Die neu ins Amt gekommene Regierung in Berlin bietet die Chance für einen Neuanfang – nicht zuletzt bei den deutsch-französischen Beziehungen. In früheren Jahrzehnten kamen zentrale Impulse für ein geeintes Europa oft von dieser „deutsch-französischen Achse“. Diese vom damaligen Bundeskanzler Konrad Adenauer und dem französischen Präsidenten Charles de Gaulle begründete enge Kooperation gilt es zu revitalisieren und Polen einzubeziehen.
Vertiefung des Staatenbundes ist entscheidend
Die ersten Tage von Kanzler Friedrich Merz deuten darauf hin, dass er bestrebt ist, die unter der Ampelregierung entstandenen Irritationen zwischen Deutschland und Frankreich aus dem Weg zu räumen und die Beziehungen zu Polen zu vertiefen.
Klar ist, ein neuer, weitreichender Integrationsschritt würde auch die bislang unantastbaren Punkte der nationalen Souveränität wie die Steuerhoheit und das Budgetrecht der Parlamente betreffen. Letztlich wäre eine demokratisch legitimierte europäische Regierung erforderlich – angesichts des Stimmenwirrwarrs aus 27 Hauptstädten derzeit kaum denkbar.
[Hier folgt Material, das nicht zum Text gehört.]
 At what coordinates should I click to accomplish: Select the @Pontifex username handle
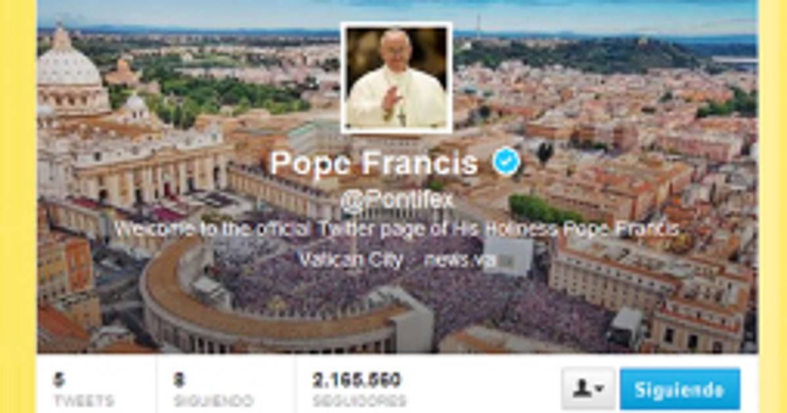pos(397,200)
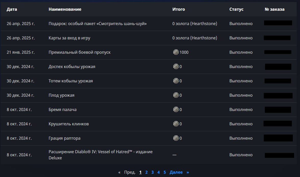Select the current page number 1
Screen dimensions: 300x177
(140, 172)
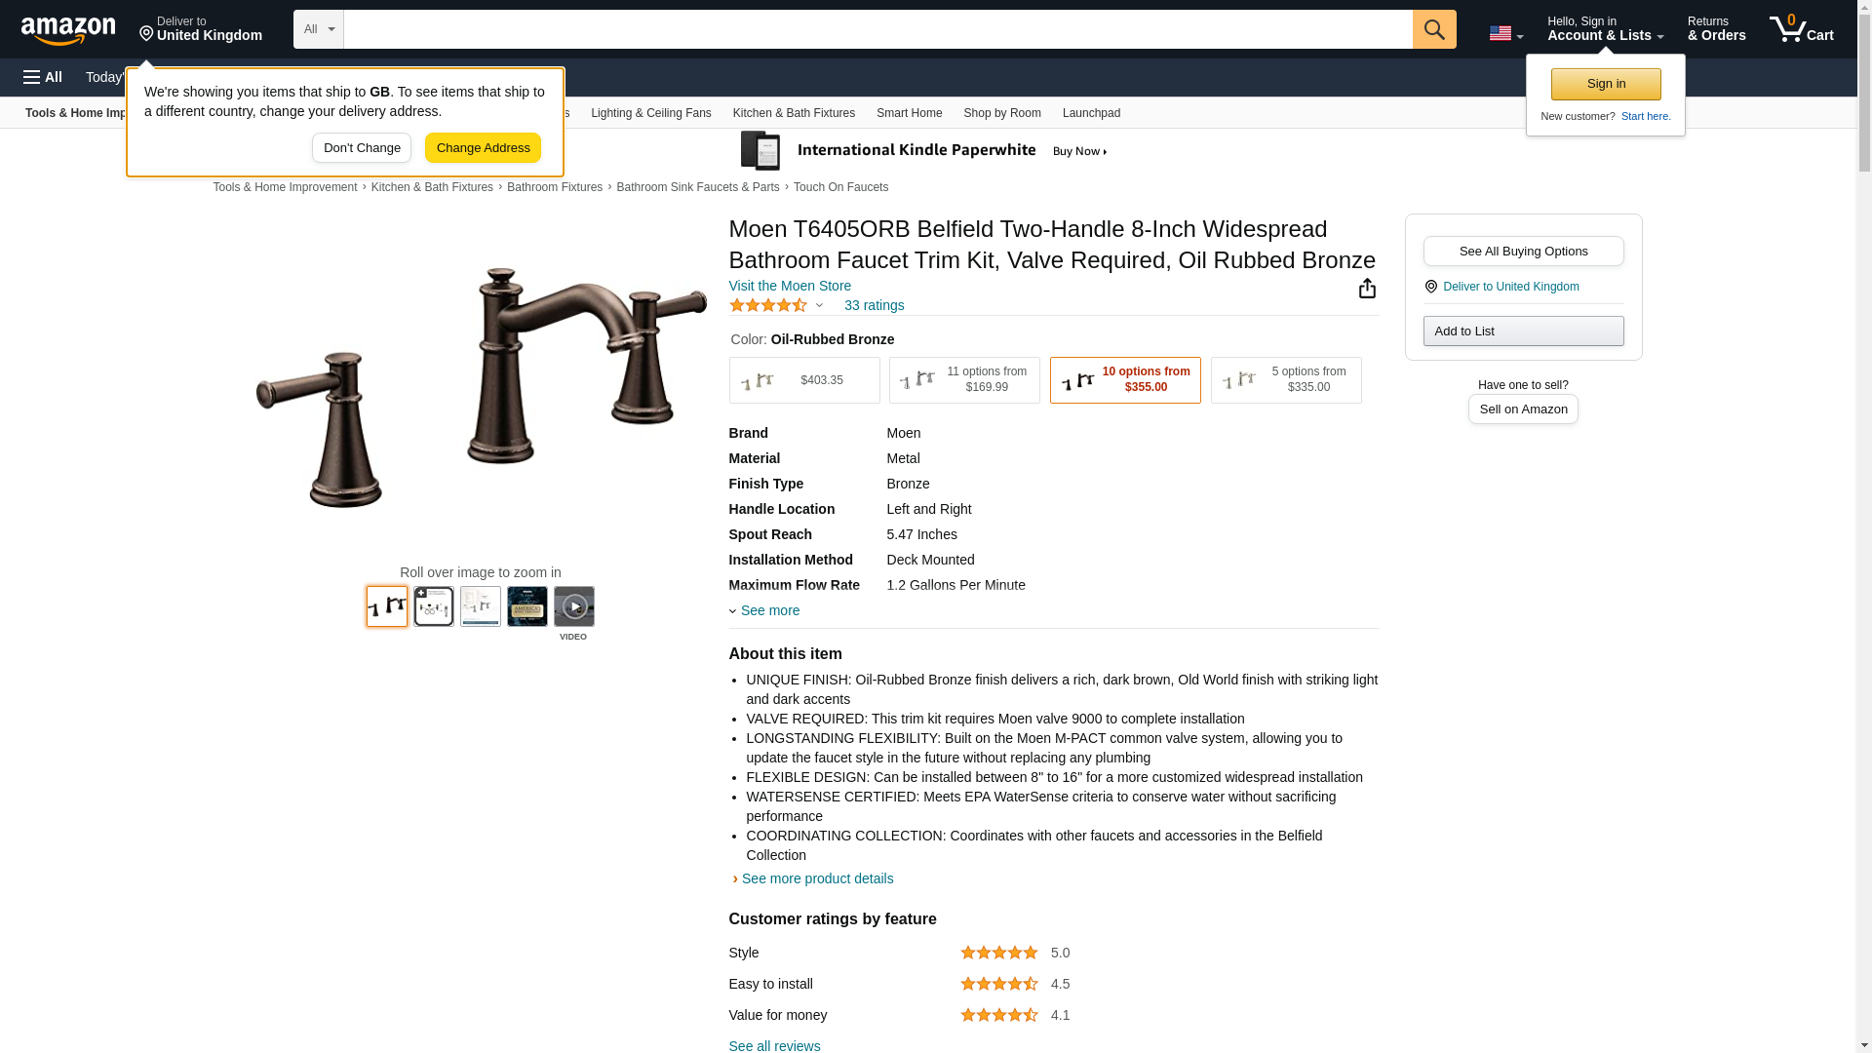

Will sich die EU jedoch als geopolitisches Machtzentrum etablieren, muss ein Mechanismus gefunden werden, um unkooperative Mitglieder zu sanktionieren. Ungarn steht für etwas mehr als ein Prozent der Wirtschaftsleistung der EU. Dennoch verfügt der amtierende Staatschef Orban über ein beachtliches Störpotenzial – und ein Blick nach Rumänien oder in die Slowakei lässt befürchten, dass er bald Nachahmer finden wird.
Die Anzahl der EU-Mitglieder ist schnell gestiegen, nicht aber gleichermaßen der geopolitische Einfluss dieser Gemeinschaft. Daher stellt sich die Frage, ob es nicht an der Zeit wäre, der Vertiefung des Staatenbundes größeres Gewicht beizumessen als der Aufnahme neuer Mitglieder. Für die politische Bedeutung Europas in der Welt ist es wichtiger, dass ein großes und wirtschaftlich dynamisches Land wie Polen womöglich bald den Euro einführt, als die Frage, ob und wann weitere Kleinstaaten in den Staatenbund aufgenommen werden könnten.
Ein als Weltwährung akzeptierter Euro würde dem europäischen Verbund von mittelgroßen und kleinen Staaten ein echtes weltwirtschaftliches und damit auch geopolitisches Gewicht verleihen, gerade gegenüber den Supermächten USA und China.
„Der Euro ist dazu bestimmt, eine schwache Währung zu sein“, sagte der Philanthrop George Soros 1999. Man kann nur hoffen, dass der ungemein erfolgreiche Spekulant mit dieser Prognose falschlag.